Bridget touched her cheek.  "It's all right, Lottie girl.  You're here now.  I'll call Lorna and Teresa.  They'll be wantin' to see ya."

"I don't want them have to drop everything."

"Don't be silly.  They miss you as much as I do."  Bridget led her into the tiny living room and motioned toward shabby but comfortable-looking sofa.  She sat in the worn recliner across from Carly.  "Sit down, love.  Tell me all about what happened to ya after the crash."

Carly lowered herself to the sofa, trying to organize her thoughts.  What could she say about the last few weeks of her life that wouldn't make her burst into tears?
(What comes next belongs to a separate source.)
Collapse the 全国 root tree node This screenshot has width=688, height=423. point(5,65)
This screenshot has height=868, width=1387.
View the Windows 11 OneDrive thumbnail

But the tears came anyway, spilling into her eyes and down her cheeks as the story came out in soft hiccoughs and sobs.  Her mother left the recliner and came to sit on the sofa beside her, wrapping her thin arms around Carly's shoulders.  Murmuring soft words of comfort, she listened as Carly told her about Wes, about the little town of Bangor and the people who'd welcomed her into their lives there.  She related the nightmare of Dominick Manning's murder attempt and the hell of realizing, when a life with Wes was in her grasp, that she just didn't have it in her to stay.

Bridget patted her knee and offered her a tissue to wipe her tears.  "If the man loves you like you say he does, why'd you run away?"

Carly dashed her tears away with the tissue.  "How can you ask me that?  You know what it was like, being trapped in a marriage the way you were.  Papa could go anywhere he wanted any time he wanted, and you had to stay at home and raise the kids and try to keep it all together."  She stroked her mother's cheek.  "You cried every night, Ma.  I heard you.  I don't want that for me."

Bridget pushed a lock of hair away from Carly's damp cheek.  "I can understand why ya wouldn't want to become your old ma.  But I don't see why you have to turn into your papa instead."

Carly looked at her mother, horror dawning.  "You think I'm like Papa?"

"Have you stayed put for more than a year at a time since you left home?"

No.  She hadn't.  She'd spent the last ten years roaming, moving from place to place, breaking leases and quitting jobs whenever she felt the noose begin to tighten.  It wasn't an instinct, she realized.  It was a habit.

"Do you love this man, Wes Hollingsworth?"

Fresh tears spilled down her cheeks.  "Yeah, Ma.  I do.  I've never known anyone like him.  I don't think I ever will again.  I'm so. . .homesick for him."

Bridget smiled.  "Then stop runnin' from him.  I'd love ya to settle down near me like the other girls, but if you've found a man who's good to ya, who makes ya happy, go back to him.  Tell him you're sorry and you'll not leave him again."